Re: [PATCH 1/3] x86/mm: Fix potential overflow in user_pcid_flush_mask
From: Dave Hansen
Date: Mon Jun 02 2025 - 12:55:35 EST
On 6/2/25 06:30, Rik van Riel wrote:
> Currently no system with AMD INVLPGB support requires the page table
> isolation mitigation. However, people could still enable PTI manually,
> or a vulnerability could be found in the future that makes PTI useful
> on certain AMD CPUs.
>
> Additionally, there are systems that support Intel RAR TLB invalidation,
> where PTI is a useful mitigation.
Let's just leave this mention of RAR out for now.
> The combination of PTI and broadcast TLB flush has a problem:
> - invalidate_user_asid() sets a bit corresponding to the process PCID in user_pcid_flush_mask
> - SWITCH_TO_USER_CR3 tests and clears a bit corresponding to the process PCID in user_pcid_flush_mask
The other bit of background here is that there are currently only 6
PCIDs that might need to be flushed in this way (TLB_NR_DYN_ASIDS).
There are obviously more than 6 bits in an unsigned long, so this is all
fine.
But the INVLPGB support vastly expanded the number of ASIDs that might
be used.
> diff --git a/arch/x86/include/asm/tlbflush.h b/arch/x86/include/asm/tlbflush.h
> index e9b81876ebe4..cc9935bbbd45 100644
> --- a/arch/x86/include/asm/tlbflush.h
> +++ b/arch/x86/include/asm/tlbflush.h
> @@ -23,6 +23,31 @@ void __flush_tlb_all(void);
> #define TLB_FLUSH_ALL -1UL
> #define TLB_GENERATION_INVALID 0
>
> +/*
> + * When enabled, MITIGATION_PAGE_TABLE_ISOLATION consumes a single bit for
> + * user/kernel switches
> + */
> +#ifdef CONFIG_MITIGATION_PAGE_TABLE_ISOLATION
> +# define PTI_CONSUMED_PCID_BITS 1
> +#else
> +# define PTI_CONSUMED_PCID_BITS 0
> +#endif
> +
> +#define CR3_AVAIL_PCID_BITS (X86_CR3_PCID_BITS - PTI_CONSUMED_PCID_BITS)
> +
> +/*
> + * ASIDs are zero-based: 0->MAX_AVAIL_ASID are valid. -1 below to account
> + * for them being zero-based. Another -1 is because PCID 0 is reserved for
> + * use by non-PCID-aware users.
> + */
> +#define MAX_ASID_AVAILABLE ((1 << CR3_AVAIL_PCID_BITS) - 2)
> +
> +#ifdef CONFIG_BROADCAST_TLB_FLUSH
> +# define CR3_AVAIL_PCID_LONGS ((1 << CR3_AVAIL_PCID_BITS) / BITS_PER_LONG)
> +#else
> +# define CR3_AVAIL_PCID_LONGS 1
> +#endif
I wonder if we can make this easier to understand. Is there something
preventing us from using good old DECLARE_BITMAP()?
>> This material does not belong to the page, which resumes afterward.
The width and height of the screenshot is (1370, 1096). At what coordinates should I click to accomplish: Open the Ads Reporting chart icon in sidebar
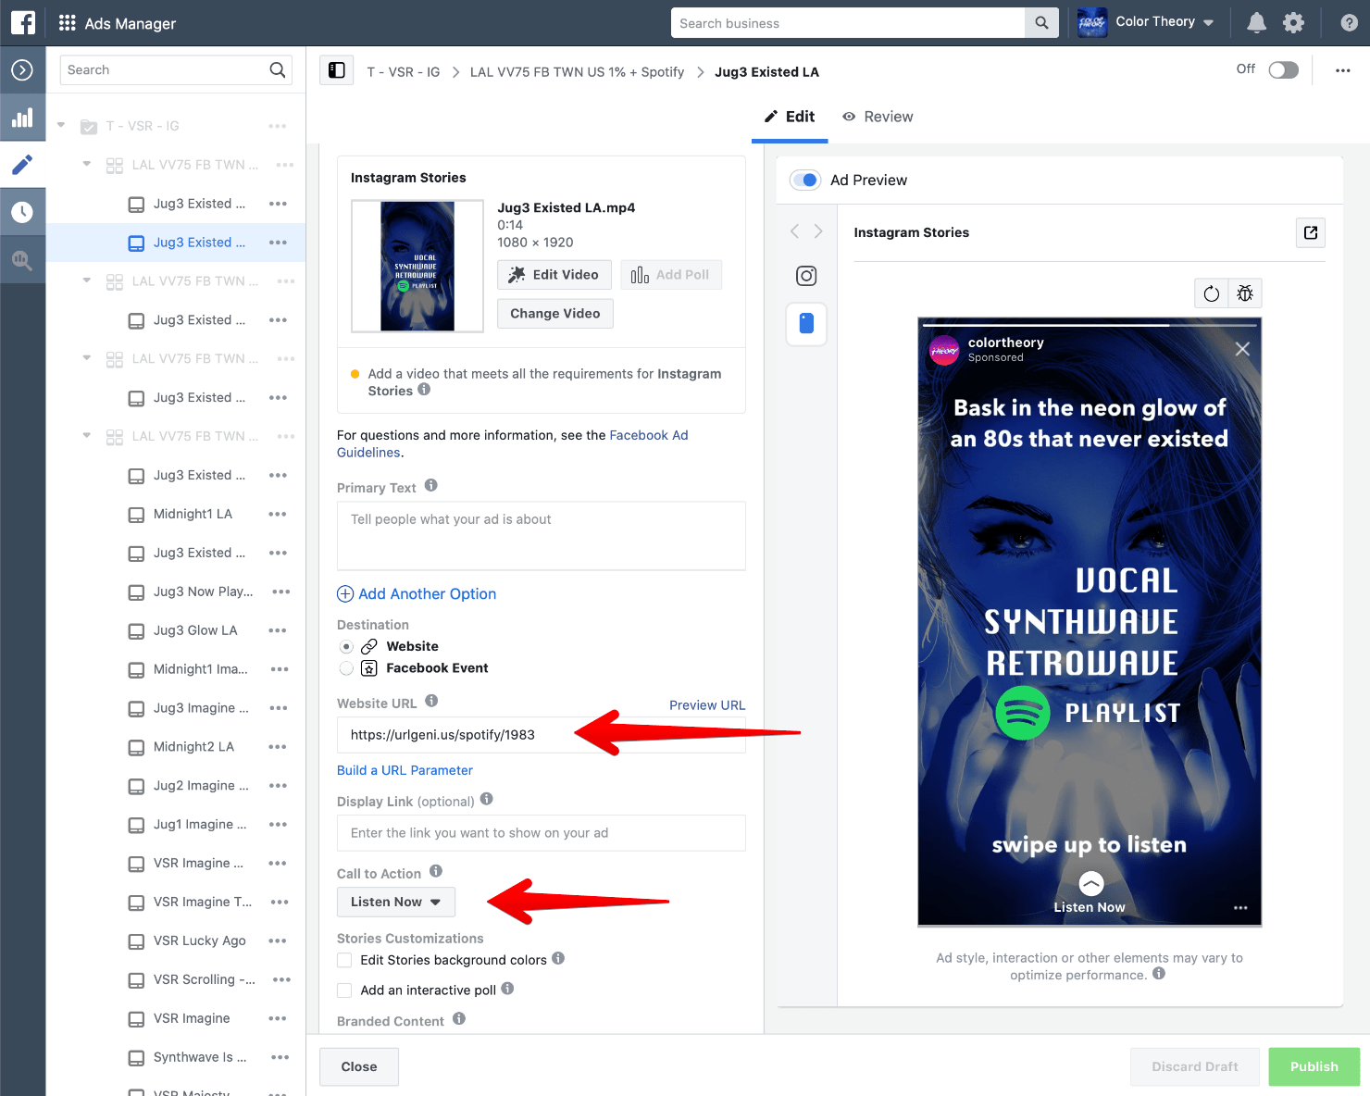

DECLARE_BITMAP(user_pcid_flush_mask, MAX_KERN_ASID);
#ifdef CONFIG_BROADCAST_TLB_FLUSH
# define MAX_KERN_PCID (1 << CR3_AVAIL_PCID_BITS - 1)
#else
/* PCID 0 is reserved. Dynamic asids 0->5 map to PCIDs 1->6 */
# define MAX_KERN_PCID (TLB_NR_DYN_ASIDS + 1)
#endif
The TLB_NR_DYN_ASIDS portion of this could even be a preparatory patch
before the CONFIG_BROADCAST_TLB_FLUSH gets added. That might also make
the whole thing more clear.
> void cr4_update_irqsoff(unsigned long set, unsigned long clear);
> unsigned long cr4_read_shadow(void);
>
> @@ -115,14 +140,6 @@ struct tlb_state {
> */
> u8 lam;
> #endif
> -
> - /*
> - * Mask that contains TLB_NR_DYN_ASIDS+1 bits to indicate
> - * the corresponding user PCID needs a flush next time we
> - * switch to it; see SWITCH_TO_USER_CR3.
> - */
> - unsigned short user_pcid_flush_mask;
> -
> /*
> * Access to this CR4 shadow and to H/W CR4 is protected by
> * disabling interrupts when modifying either one.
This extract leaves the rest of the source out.